▶ [Selected text]:
--- start ---

All Compositions need to meet the following conditions:

  • Complete/On Time. You’ll turn in on time and in the appropriate manner completed work that meet all of assignment guidelines. 
  • Revisions. If/when the assignment is to revise, you will reshape, extend, complicate, or substantially clarify your ideas – or relate your ideas to new things. You won’t just correct or touch up. Revisions must somehow respond to or consider seriously your colleagues’ assessments. 
  • Copy Editing. When the assignment is for the final publication draft, your piece must be free from almost all mistakes in spelling and grammar.  It's fine to get help in copy editing.
  • Thinking. Use your work to do some figuring out. Make some intellectual gears turn. Your work needs to move or go somewhere, to have a line of thinking. It shouldn’t be formulaic, random or freewritten. 

All Assessments and Peer Responses need to meet the following conditions: 

  • Complete/On Time. All assessments should be complete and submitted on time and in the appropriate way so that your colleagues will get your assessments of their writing the way the class has predetermined. 
  • Content. All assessments should focus their comments on our rubrics, following the directions established by our evolving class discussions about them. 
  • Courtesy/Respect. All assessments should be courteous and respectful in tone, but honest. It’s okay to say something doesn’t seem right in a draft, or that something doesn’t really work. Respect means we are kind and truthful. It’s not the “golden rule” (treat others as you would have them treat you), but a modified one: treat others as you believe they want to be treated. 

“A” Grades
The grade of "B" depends on behaviors. Have you shown responsible effort and consistency in our class? Have you done what was asked of you in the spirit it was asked?

However, the grade of "A" depends on acknowledged quality. Thus, you earn a "B" if you put in good time and effort; we should push each other for a "B." In order to get an "A," you have to make your time and effort pay off into writing of genuine, recognizable excellence that responds in some concrete way to your colleagues' and my concerns (and also meets the conditions for a "B"). This means that not only is revision important, but a certain kind of revision, one demonstrating a reflective writer listening, making decisions and moving drafts above and beyond expectations. Writing in the "A" category will respond to assessments and be reflective of itself.

For grades up to "B," you don't have to worry about my judgment or my standards of excellence; for higher grades, you do. But we'll have class discussions about excellence in writing and we should be able to reach fairly good agreement.

--- end ---

▶ [Exercise prompt]: Could you update the part of the grading conditions that opens with the words containing "All Assessments and" and closes with "class has predetermined." by putting "classmates" wherever "colleagues" appears?

▶ [Data excerpts]:
--- start ---

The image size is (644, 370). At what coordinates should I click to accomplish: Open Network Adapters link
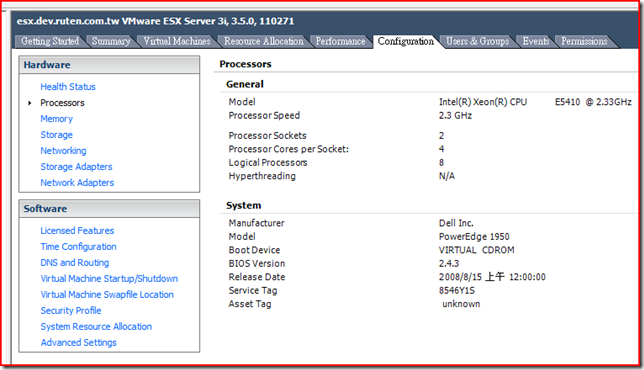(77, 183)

--- end ---
--- start ---

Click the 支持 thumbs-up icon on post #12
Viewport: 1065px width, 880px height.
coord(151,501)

--- end ---

▶ [Solution for this exercise]:
All Assessments and Peer Responses need to meet the following conditions: 

  • Complete/On Time. All assessments should be complete and submitted on time and in the appropriate way so that your classmates will get your assessments of their writing the way the class has predetermined.